Cycling Jackets with Rain Pants

You'll want a light jacket with zippers or vents in the armpits, because once you start climbing Pittsburgh's hills you'll feel nice and warm (and sweaty), even in cool weather.

Local bike shops have cycling jackets, but for rain pants, as well as better selections and prices you'll probably need to go to Performance Bikes or REI Pittsburgh (also in Robinson), or online. A clear rain jacket and some waterproof pants from Performance Bikes will get you through a lot. REI Pittsburgh also carries an extensive line of rain gear, including Novara Stratos. This kind of thing goes on sale regularly, especially near the end of cold and rainy weather in the late winter / early spring.

An alternative to rain pants is Rain Legs. They cover your thighs, protecting them from rain and cold.

For made in USA gear you can choose from J&G Cyclewear and Aerotech, right near here in Coraopolis.

There are many online suppliers. Shower's Pass is popular. Wiggle.com is a discount supplier in Britain; shipping takes a bit longer but the price differential and selection are sometimes worth it. And, just to make clear what's available, the Criterion Cycling Jacket is not to be compared with any other jacket. It's the just the thing if you get a chance to go cycling with Prince Harry.

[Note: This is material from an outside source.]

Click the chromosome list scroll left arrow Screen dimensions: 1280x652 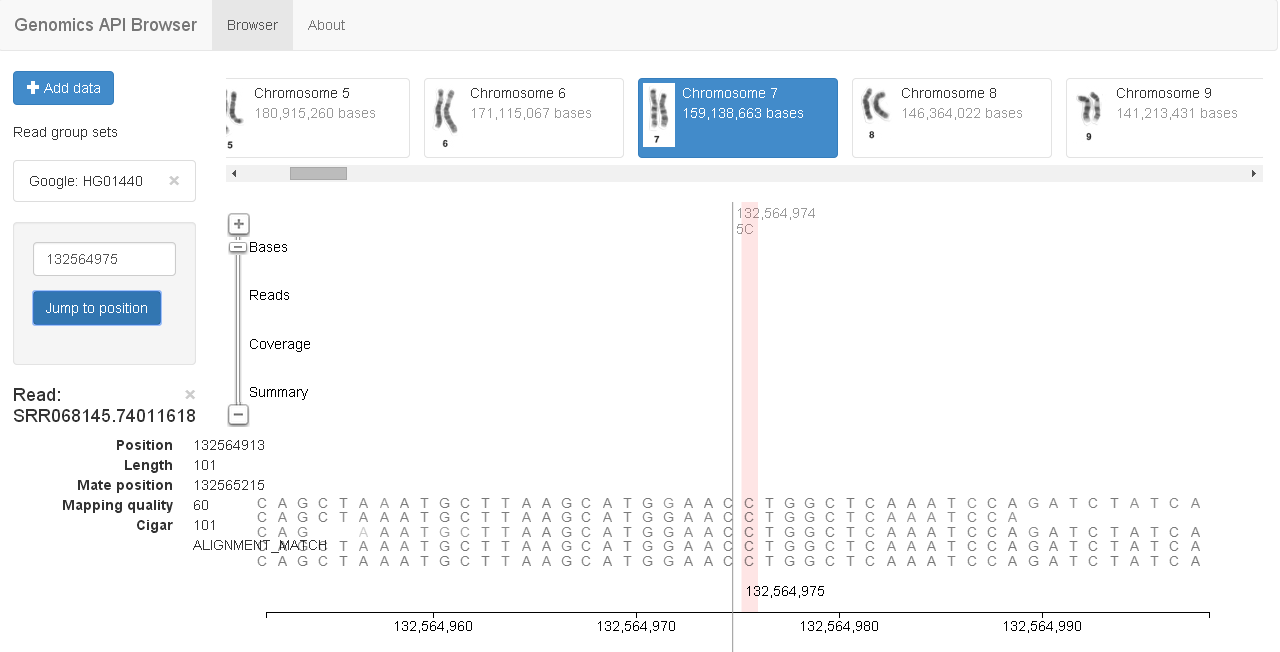(234, 174)
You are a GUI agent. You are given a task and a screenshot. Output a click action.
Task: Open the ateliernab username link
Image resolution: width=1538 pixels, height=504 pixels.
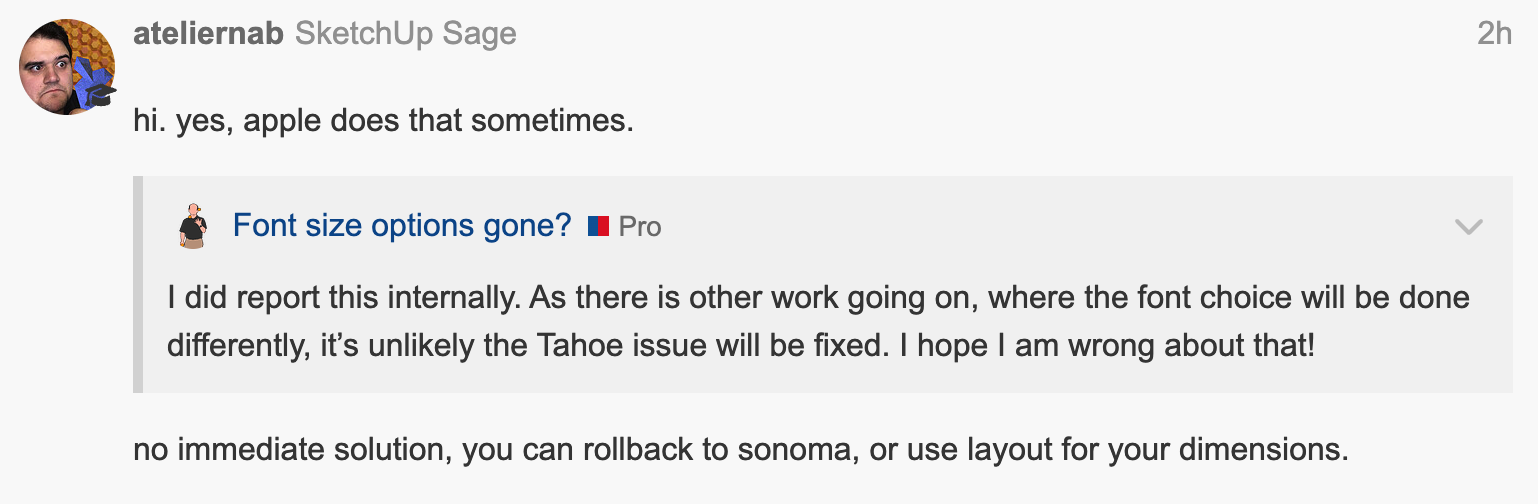[x=209, y=33]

Cycling jackets, over time, will become less waterproof. You can fix this by spraying them every so often with Scotchguard or Nikwax TX.


It's best to wear clothing that can get wet without feeling clammy and cold. This means avoiding cotton T-shirts in favor of "performance" clothing like, for example, a polyester "wicking" T-shirt. Add more polyester layers or wool for warmth. Or dispense with the polyester and wear fine performance merino wool base layers (Wiggle.com is a good place to find these). These are more expensive, but stay warm when wet, and don't pick up smell (the wool wicks sweat away from your skin, so bacteria don't get a chance to grow and stink).

Keeping Dry Down Below

Some of the information included here comes from the Bike Pittsburgh Message board.

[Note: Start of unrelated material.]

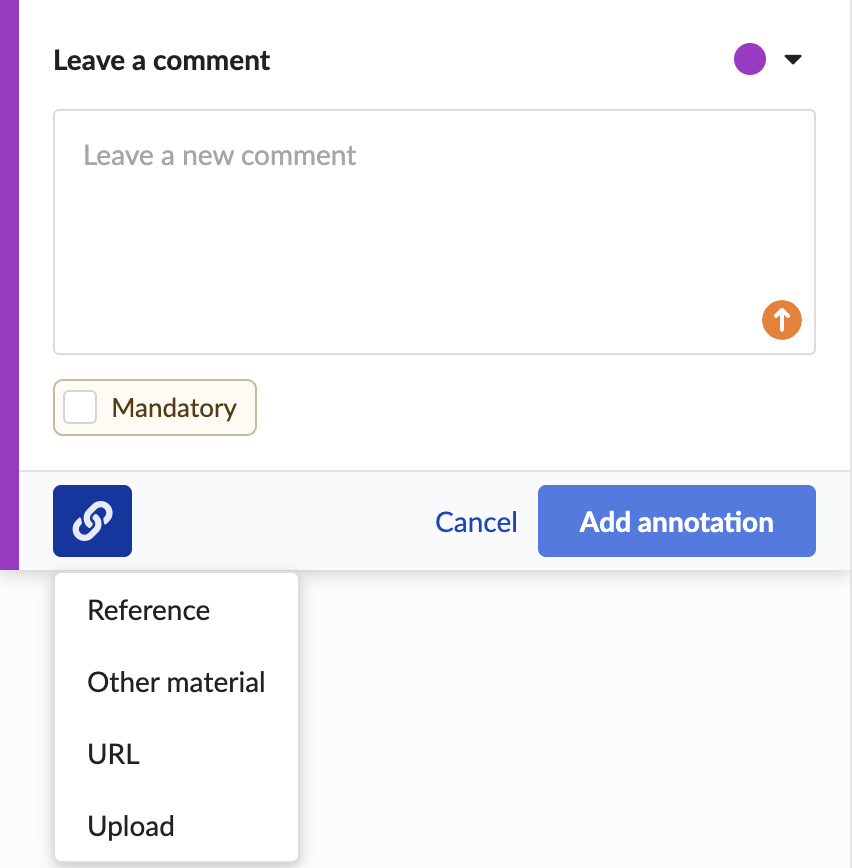
Task: Cancel the annotation comment
Action: click(x=476, y=522)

Fenders will help keep your legs and feet dry (and prevent spray from dirtying your back), and keep your bike cleaner at the same time.

For feet, there are three basic approaches: Shoe covers; Winter boots; Waterproof socks.

Shoe Covers

Shoe covers stretch tight and close around the ankle, zipping up in back or closing with velcro. A little water sometimes trickles in down your leg, so you might want to combine them with rain pants. Since they're made from cloth and are on your feet, durability is a problem.

Brands people here like include Endura, and Sugoi Resistor.

Another, cheaper option is to put plastic bags over your shoes, then use lycra wind covers to keep the bags in place.

Rivendell makes canvas shoe covers that are held in place with Velcro and an elastic strap. They will work with clipless or normal shoes.

Winter Boots

Winter boots are made to be waterproof, as well as warm. But they are expensive (say $150 or more), and too warm to wear on warm days. They are also heavy and don't look anything at all like regular shoes.

They are hard to find locally. Trek Shadyside and Thick Bikes sometimes carry them.

Waterproof Socks

Some folks combine the above with waterproof socks, or just wear waterproof socks alone with sandals, so rain just drains away.

Brands folks here like include Hanz and SealSkinz.